__DATA FOR THIS TASK__

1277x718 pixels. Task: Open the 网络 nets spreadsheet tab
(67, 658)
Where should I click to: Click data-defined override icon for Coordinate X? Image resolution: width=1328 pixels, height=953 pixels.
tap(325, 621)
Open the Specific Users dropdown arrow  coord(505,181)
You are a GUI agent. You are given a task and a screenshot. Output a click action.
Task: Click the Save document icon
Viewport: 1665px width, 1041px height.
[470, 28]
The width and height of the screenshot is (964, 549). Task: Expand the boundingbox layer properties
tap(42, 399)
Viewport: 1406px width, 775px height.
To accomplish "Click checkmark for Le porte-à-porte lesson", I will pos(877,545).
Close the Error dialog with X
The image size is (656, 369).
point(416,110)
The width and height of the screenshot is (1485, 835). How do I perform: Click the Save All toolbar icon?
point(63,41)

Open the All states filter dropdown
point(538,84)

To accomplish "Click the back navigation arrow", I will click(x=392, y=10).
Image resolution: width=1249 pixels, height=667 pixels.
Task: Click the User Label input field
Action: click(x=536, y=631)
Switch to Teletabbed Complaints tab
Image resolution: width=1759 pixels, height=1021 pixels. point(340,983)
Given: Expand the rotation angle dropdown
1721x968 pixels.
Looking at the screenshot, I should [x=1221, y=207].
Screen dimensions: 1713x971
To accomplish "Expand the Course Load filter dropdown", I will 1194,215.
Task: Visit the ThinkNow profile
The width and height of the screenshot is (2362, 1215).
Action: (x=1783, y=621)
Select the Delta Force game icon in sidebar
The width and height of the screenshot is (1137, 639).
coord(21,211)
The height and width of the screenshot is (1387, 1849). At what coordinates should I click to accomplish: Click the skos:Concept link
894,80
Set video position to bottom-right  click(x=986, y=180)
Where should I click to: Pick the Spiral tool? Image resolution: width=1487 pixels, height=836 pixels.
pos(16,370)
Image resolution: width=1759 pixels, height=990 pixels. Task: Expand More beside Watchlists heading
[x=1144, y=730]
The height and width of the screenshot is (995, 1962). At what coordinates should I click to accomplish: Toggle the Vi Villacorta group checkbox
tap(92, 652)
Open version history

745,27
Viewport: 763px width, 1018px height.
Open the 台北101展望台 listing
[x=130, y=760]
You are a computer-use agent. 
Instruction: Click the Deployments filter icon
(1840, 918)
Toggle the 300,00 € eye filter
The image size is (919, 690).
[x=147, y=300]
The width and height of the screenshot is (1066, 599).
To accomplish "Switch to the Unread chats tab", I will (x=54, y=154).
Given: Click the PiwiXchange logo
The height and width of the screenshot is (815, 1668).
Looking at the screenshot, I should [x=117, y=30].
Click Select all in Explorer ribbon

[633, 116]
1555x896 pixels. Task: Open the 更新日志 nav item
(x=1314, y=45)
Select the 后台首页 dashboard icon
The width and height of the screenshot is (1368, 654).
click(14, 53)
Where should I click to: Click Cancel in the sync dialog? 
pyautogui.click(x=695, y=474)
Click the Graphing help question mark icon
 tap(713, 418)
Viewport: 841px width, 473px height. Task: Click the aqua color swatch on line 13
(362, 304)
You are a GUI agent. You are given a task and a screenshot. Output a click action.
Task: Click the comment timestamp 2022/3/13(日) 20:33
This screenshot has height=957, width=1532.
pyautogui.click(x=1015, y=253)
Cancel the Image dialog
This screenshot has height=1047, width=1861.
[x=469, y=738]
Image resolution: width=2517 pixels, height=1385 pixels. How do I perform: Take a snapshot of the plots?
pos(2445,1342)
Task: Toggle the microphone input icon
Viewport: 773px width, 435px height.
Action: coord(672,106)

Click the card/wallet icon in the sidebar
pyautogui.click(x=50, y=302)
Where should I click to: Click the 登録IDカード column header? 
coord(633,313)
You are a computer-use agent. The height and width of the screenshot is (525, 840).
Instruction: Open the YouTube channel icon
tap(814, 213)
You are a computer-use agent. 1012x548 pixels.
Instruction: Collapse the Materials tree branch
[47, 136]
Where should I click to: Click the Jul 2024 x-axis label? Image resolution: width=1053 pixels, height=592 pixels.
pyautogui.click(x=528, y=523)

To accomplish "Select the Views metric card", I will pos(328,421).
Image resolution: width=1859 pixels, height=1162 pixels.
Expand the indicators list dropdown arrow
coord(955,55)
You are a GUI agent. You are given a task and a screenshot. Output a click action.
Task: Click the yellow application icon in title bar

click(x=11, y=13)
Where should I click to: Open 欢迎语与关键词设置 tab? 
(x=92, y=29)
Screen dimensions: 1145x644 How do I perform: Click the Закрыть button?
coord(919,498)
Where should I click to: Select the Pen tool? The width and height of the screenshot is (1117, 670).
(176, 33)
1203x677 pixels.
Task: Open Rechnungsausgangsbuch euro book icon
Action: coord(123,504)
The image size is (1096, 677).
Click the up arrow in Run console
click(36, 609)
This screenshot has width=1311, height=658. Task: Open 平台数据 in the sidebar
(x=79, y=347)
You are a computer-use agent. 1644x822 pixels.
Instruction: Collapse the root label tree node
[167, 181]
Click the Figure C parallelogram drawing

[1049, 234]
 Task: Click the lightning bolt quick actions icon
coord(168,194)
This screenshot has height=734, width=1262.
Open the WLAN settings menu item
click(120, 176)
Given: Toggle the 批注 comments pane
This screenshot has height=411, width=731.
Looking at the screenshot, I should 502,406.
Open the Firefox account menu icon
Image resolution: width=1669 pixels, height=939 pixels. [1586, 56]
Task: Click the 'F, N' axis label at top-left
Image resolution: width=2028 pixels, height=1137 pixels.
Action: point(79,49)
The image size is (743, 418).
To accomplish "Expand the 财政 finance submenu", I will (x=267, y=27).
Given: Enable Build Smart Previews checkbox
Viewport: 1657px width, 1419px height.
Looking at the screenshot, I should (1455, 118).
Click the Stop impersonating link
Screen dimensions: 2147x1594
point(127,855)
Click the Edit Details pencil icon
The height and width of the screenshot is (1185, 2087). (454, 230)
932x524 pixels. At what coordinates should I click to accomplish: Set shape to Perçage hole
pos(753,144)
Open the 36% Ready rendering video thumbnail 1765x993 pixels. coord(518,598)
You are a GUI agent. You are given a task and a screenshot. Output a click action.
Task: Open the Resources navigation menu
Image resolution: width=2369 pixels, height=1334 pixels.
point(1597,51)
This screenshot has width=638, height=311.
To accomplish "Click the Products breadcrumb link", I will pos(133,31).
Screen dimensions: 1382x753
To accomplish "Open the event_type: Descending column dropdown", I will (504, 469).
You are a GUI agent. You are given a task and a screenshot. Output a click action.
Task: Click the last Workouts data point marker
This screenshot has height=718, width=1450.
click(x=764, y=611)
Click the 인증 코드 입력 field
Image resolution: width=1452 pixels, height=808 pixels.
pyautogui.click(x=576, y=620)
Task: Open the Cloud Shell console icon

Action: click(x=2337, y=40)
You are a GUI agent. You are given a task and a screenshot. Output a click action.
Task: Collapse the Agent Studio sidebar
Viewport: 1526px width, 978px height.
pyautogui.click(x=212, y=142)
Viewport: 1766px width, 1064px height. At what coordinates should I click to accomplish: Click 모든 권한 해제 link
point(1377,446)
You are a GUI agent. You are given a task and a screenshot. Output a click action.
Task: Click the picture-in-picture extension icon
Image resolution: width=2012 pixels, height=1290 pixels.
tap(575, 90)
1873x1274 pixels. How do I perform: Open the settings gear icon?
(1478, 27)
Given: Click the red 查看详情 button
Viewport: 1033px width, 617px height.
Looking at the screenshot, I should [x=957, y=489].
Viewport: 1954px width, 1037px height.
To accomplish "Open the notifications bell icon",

__WORK REQUEST__
Check each line of the records for the word "video" and extract those that contain it.

__WRITTEN REPLY__
Set video position to bottom-right  click(x=986, y=180)
Open the 36% Ready rendering video thumbnail 1765x993 pixels. coord(518,598)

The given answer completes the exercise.